Sitra: The furniture distributor reported its FY14 results, which was boosted by fair value gain and one-time disposal gains on property.
For the year, Sitra's revenue grew 24% to $17m on better sales of wood-based products (+28%), but partially mitigated by a 38% decline in outdoor furniture products.
Geographically, sales from Europe and Australia/ New Zealand improved 34% and 25% to $8.6m and $7.1m, respectively, while Asia/Others markets recorded a 19% drop in revenue to $1.3m.
Gross margin contracted 1.7 ppts to 8.9%, mainly weighed by lower profitability of wood-based products.

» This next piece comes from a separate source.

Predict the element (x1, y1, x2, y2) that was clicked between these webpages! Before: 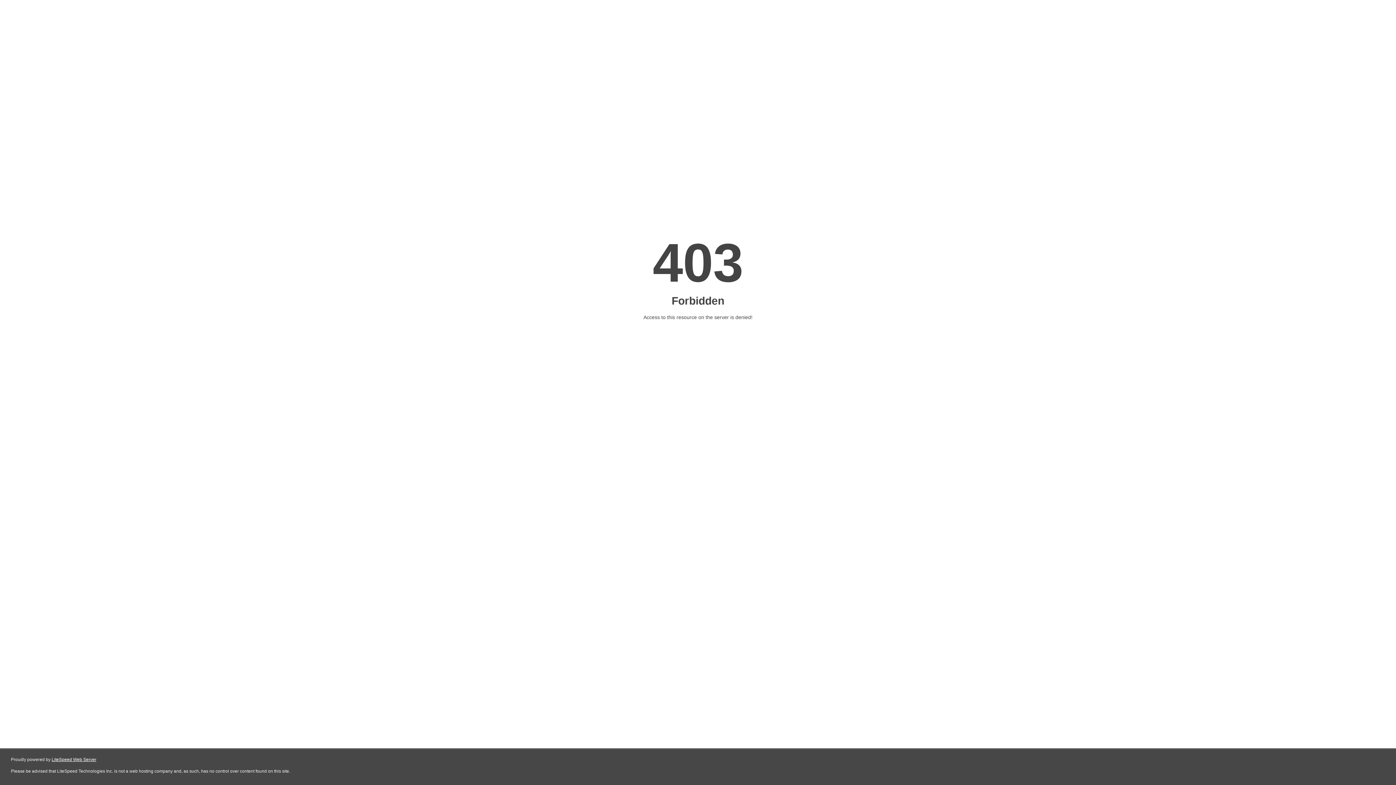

But bottom line turned around from a net loss of $6.2m in FY13 to a net profit of $13.2m, of which $10m was contributed by fair value gains for its 10% investment in World Furnishing Hub, $6.1m was from the disposal of its property at 18 Sungei Kadut, and $2.3m from the divestment of its 82% stake in Sitra Dove Construction & Logistics. Stripping out the one-off items, the group remained in the red.

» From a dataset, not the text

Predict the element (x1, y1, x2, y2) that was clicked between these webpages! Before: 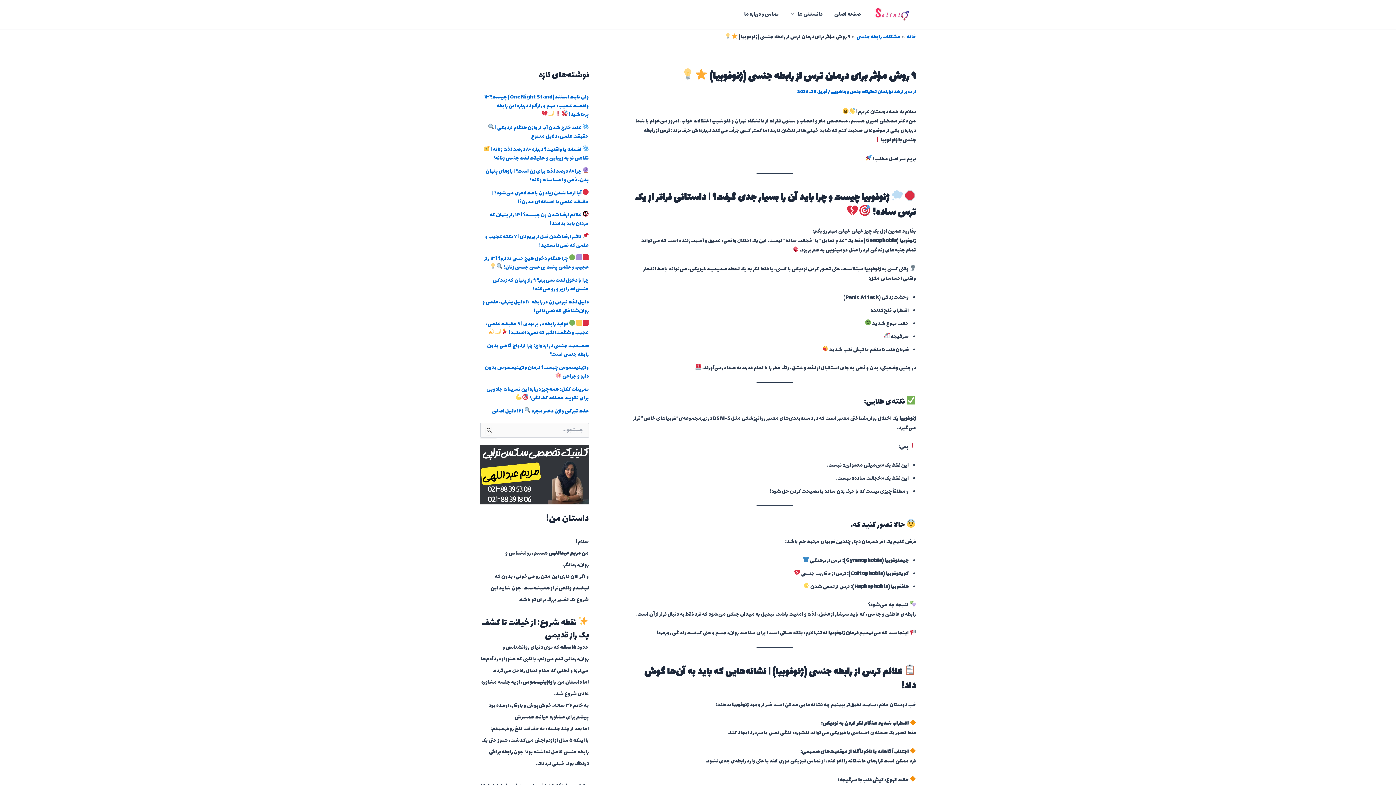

As Sitra has pared down its stake in non-performing overseas subsidiaries in FY14, fixed operating costs are expected to be lowered going forward, as the group regains its focus on its main core furniture distribution business.
However, there are headwinds for its furniture business, given the tepid global growth forecasts, which may have a negative impact on consumer spending.
Following its recent rights issue, balance sheet is currently debt free.
With a market cap at $12.8m, Sitra is valued at 0.9x P/B.